• [YOUR TASK]:
Start at the line in the entries below that contains "Where should I click to: Click the Barcode", stop at the line that contains "Click 翻译邮件 to", and output exactly the lines in that span, both ends included.
======
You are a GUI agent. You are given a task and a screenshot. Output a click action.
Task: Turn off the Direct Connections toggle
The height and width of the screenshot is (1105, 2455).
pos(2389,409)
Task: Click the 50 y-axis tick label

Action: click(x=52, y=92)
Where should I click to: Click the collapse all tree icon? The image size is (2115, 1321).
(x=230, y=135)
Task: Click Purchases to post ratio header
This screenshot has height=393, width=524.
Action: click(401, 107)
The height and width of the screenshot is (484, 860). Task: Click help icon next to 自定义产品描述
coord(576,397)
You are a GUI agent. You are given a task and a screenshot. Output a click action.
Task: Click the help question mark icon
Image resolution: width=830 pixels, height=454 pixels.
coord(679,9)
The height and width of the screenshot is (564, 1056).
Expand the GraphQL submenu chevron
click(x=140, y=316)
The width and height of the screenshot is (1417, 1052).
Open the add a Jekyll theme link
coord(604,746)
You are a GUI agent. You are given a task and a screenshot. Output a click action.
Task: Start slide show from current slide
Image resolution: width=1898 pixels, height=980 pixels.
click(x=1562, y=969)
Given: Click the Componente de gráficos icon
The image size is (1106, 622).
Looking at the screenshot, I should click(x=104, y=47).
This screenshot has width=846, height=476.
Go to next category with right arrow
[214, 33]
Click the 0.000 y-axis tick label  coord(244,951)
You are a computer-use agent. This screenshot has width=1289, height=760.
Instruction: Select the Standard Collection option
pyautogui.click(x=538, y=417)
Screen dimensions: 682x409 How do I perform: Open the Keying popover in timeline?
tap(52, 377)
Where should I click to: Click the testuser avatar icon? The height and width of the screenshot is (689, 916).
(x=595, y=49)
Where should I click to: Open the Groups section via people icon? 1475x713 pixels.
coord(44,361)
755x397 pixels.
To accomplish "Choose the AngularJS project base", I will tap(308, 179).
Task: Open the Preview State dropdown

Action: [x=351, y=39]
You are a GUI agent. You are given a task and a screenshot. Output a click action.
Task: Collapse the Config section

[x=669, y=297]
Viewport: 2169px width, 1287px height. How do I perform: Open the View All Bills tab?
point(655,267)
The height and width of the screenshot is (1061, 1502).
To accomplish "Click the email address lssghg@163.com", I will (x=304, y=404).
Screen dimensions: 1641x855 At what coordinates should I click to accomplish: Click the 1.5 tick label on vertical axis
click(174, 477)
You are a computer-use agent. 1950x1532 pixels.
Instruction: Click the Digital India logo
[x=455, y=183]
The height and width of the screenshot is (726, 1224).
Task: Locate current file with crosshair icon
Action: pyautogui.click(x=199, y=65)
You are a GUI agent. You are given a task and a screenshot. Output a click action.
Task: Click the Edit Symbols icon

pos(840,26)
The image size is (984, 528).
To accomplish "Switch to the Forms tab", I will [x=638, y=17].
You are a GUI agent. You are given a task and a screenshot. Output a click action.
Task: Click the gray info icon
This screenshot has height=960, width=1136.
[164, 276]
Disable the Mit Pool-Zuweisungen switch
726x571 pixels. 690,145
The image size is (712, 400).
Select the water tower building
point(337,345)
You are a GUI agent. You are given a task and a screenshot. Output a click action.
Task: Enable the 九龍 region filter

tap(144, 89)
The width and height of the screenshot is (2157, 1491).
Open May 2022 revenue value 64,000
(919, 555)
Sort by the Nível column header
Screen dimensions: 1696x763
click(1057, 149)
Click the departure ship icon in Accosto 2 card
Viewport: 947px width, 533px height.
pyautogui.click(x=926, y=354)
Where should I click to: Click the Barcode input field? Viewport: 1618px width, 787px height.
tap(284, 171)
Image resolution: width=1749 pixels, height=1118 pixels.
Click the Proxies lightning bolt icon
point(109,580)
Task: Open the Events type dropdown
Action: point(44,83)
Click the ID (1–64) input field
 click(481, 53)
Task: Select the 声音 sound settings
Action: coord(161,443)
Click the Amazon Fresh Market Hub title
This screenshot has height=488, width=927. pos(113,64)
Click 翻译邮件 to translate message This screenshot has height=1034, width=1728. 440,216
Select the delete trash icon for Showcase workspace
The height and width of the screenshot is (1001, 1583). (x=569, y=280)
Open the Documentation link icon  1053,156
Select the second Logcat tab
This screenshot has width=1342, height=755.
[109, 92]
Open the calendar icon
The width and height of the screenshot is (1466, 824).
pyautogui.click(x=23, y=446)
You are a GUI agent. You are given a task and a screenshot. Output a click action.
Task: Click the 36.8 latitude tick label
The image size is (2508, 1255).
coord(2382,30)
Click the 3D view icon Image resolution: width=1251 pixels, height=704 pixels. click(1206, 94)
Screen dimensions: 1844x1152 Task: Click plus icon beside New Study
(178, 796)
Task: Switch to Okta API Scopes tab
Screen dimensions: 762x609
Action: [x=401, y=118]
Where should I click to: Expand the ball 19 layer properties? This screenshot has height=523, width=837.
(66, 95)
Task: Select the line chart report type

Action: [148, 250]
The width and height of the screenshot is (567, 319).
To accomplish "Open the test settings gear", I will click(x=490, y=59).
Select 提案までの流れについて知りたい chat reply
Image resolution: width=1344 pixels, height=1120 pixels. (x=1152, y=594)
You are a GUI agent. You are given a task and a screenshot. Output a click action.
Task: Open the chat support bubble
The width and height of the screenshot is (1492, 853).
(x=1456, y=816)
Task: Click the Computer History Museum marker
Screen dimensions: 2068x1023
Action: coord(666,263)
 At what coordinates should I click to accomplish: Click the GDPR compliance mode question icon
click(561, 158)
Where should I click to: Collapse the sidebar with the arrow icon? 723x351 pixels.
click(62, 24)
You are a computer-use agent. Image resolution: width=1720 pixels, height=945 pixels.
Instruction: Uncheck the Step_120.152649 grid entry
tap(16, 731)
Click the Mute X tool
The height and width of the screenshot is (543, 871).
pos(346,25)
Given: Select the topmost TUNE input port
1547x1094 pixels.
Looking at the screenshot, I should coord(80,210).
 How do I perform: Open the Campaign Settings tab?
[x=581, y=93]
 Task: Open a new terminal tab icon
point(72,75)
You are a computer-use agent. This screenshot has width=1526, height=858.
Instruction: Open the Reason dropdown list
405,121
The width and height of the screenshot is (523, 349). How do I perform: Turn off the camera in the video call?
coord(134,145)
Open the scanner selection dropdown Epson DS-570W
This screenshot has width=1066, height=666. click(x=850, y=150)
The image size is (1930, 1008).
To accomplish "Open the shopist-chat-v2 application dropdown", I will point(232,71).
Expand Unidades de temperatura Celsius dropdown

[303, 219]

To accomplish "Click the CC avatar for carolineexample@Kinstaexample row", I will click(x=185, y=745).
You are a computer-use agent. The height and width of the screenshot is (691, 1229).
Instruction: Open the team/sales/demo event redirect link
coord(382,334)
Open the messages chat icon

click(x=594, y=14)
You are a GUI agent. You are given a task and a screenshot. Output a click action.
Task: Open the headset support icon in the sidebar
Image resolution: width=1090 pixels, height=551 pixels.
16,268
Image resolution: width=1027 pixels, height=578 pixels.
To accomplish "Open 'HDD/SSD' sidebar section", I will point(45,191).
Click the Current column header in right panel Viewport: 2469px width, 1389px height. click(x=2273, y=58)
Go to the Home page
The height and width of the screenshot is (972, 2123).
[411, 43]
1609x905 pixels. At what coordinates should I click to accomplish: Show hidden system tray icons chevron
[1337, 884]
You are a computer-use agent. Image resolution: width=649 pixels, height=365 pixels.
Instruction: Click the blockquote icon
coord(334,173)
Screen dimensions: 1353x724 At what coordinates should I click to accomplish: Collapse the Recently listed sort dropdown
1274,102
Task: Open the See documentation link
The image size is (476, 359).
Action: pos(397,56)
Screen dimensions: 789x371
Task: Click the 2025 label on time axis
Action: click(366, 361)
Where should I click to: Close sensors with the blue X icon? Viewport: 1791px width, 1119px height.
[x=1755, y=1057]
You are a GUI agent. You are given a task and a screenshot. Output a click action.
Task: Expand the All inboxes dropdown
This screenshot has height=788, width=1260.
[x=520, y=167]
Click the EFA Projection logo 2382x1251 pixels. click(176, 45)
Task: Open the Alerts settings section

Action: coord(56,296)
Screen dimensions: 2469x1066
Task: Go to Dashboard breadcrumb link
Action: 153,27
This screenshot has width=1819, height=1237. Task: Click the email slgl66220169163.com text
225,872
======
• [SOLUTION FOR THIS TASK]:
Where should I click to: Click the Barcode input field? Viewport: 1618px width, 787px height.
tap(284, 171)
Image resolution: width=1749 pixels, height=1118 pixels.
Click the Proxies lightning bolt icon
point(109,580)
Task: Open the Events type dropdown
Action: point(44,83)
Click the ID (1–64) input field
 click(481, 53)
Task: Select the 声音 sound settings
Action: coord(161,443)
Click the Amazon Fresh Market Hub title
This screenshot has height=488, width=927. pos(113,64)
Click 翻译邮件 to translate message This screenshot has height=1034, width=1728. 440,216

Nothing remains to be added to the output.